A recent report from Brookings explores the research behind and the challenges with schools taking up the responsibility of enhancing students’ soft skills. Below is a brief summary of the report and its recommendations:
The nation’s PK-12 education ecosystem is poised to embrace programs intended to enhance soft skills. Soft skills are personal qualities other than the formal knowledge transmitted by schools that affect student adjustment, i.e., the effort that students put into their work and their social skills. Such soft skills are far too important for the education reform effort associated with them to suffer the fad-like fate of far too many education reforms of the past. There are danger signs in that regard.
One problem is that advocates of soft skills reform have approached the conceptualization and measurement of soft skills in ways akin to how psychologists approach human personality, i.e., as relatively enduring, trait-like individual differences in broad patterns of behavior. Such patterns of behavior are highly heritable, meaning that schools will have difficulty influencing differences among students.
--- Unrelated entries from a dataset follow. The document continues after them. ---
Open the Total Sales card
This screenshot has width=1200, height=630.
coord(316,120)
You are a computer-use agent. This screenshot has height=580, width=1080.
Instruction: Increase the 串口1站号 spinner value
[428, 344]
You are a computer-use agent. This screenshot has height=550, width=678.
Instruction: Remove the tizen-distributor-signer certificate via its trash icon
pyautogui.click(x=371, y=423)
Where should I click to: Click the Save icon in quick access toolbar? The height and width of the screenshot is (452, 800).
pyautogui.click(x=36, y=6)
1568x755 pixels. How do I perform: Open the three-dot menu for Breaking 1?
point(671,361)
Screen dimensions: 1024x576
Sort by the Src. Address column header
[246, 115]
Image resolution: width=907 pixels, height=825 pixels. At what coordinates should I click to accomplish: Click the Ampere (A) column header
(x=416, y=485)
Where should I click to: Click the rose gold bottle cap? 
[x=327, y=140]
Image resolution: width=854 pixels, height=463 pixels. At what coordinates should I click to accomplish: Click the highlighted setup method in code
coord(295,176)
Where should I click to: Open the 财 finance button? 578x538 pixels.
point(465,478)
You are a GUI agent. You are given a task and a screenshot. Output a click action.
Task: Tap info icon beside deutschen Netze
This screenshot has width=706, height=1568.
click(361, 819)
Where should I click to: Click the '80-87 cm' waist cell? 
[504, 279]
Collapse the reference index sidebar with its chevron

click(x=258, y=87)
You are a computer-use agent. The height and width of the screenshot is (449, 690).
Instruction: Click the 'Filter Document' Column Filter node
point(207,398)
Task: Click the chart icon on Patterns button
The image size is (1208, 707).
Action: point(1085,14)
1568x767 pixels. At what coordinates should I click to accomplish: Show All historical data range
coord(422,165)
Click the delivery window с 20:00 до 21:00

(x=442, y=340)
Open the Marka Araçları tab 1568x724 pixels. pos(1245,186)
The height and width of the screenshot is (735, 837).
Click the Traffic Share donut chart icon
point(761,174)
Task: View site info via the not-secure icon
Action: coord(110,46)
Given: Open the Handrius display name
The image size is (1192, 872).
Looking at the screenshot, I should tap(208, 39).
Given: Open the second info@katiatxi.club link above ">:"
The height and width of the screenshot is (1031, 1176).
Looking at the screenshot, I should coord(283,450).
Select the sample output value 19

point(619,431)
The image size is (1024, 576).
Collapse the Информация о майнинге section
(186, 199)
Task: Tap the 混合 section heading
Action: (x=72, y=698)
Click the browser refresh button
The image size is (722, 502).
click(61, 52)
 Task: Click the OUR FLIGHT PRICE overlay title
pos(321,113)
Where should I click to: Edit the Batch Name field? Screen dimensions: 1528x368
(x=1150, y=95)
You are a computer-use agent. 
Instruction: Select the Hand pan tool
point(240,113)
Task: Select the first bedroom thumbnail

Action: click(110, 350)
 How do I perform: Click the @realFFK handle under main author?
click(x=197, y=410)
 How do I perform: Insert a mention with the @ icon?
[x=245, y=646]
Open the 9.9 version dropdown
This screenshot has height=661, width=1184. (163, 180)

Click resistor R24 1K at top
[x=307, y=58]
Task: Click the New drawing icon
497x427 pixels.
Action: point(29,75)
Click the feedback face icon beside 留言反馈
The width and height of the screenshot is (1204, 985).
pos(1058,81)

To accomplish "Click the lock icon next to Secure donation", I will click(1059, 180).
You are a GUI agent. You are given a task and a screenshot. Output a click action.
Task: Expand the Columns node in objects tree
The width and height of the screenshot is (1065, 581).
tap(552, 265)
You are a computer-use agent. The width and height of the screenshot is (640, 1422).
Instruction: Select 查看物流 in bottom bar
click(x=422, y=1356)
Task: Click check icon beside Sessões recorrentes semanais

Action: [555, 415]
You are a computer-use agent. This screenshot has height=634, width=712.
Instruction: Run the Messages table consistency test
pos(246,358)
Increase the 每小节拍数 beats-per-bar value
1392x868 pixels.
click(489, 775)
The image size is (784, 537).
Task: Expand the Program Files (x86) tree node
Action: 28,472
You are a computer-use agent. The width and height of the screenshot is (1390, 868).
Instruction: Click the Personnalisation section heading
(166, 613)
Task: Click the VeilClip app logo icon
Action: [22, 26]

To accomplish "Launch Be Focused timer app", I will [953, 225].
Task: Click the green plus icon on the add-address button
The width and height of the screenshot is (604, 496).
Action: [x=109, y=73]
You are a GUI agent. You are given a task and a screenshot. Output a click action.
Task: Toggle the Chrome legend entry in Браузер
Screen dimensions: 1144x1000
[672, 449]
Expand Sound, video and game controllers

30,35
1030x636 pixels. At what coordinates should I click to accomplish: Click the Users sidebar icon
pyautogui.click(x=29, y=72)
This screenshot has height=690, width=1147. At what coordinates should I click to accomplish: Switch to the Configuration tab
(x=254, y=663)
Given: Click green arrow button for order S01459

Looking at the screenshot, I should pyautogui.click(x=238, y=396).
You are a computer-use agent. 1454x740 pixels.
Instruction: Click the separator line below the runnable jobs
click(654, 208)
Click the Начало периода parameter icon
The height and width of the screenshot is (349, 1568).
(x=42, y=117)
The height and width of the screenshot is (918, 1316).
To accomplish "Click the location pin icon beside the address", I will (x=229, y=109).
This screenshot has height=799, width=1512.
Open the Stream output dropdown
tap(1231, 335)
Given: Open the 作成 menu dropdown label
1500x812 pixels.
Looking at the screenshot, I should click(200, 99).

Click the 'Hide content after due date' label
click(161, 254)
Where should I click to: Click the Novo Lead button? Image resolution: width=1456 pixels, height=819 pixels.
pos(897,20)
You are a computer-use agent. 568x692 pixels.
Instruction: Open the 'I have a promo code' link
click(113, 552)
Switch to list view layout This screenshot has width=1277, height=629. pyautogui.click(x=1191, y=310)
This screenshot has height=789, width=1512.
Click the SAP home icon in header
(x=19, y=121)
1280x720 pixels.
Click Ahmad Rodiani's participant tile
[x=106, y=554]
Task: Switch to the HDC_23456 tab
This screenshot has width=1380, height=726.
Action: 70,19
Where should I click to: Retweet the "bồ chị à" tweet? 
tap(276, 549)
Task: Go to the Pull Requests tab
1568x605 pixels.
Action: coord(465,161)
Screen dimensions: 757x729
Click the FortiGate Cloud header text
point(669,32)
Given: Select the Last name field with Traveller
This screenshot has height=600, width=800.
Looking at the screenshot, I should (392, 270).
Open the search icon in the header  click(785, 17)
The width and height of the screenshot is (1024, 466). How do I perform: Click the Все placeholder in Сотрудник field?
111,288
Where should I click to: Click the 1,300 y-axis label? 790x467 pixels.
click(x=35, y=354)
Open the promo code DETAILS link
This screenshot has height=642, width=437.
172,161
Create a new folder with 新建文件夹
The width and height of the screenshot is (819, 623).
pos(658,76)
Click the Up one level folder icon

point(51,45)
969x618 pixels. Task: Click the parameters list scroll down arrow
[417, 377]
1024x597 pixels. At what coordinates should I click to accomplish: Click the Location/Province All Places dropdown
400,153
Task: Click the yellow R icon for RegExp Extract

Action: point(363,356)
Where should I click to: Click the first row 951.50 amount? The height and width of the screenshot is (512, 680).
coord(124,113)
They are also abstract and general, meaning that they provide little of the specificity that is needed for the design of curriculum for students in different grades or for the provision of useful feedback to teachers or students. Further, the theory and measurement of soft skills in schools is in its infancy, with many critically important questions unanswered.
Also troubling are recent research findings that charter schools that are both effective in raising student achievement and focused on character development either have no impact or a negative impact on students’ self-reported soft skills. Such findings conflict with the implicit theoretical model of soft skills reform in which the causal path to better academic achievement and life outcomes flows through students’ soft skills as enhanced by schools.
A prudent way forward for educators given the many acknowledged unknowns in soft skills reform is to substantially enhance efforts that fall within traditional school practices and responsibilities rather than to boldly make risky bets on unproven programs and measures. Practical steps for school and district administrators include:
1) focusing on improving student behavior, not personality traits;
2) implementing schoolwide rule systems focused on respectful social interactions;
3) using measures of soft skills that are naturally occurring and useful as feedback at the classroom and individual level;
4) establishing priorities around students who are significantly off-track in their social-emotional behavior or self-management skills;
5) establishing priorities around remediation or removal of teachers whose interpersonal behavior toward students is likely to be doing harm; and
6) putting in place systematic ways to learn from and improve the reform efforts.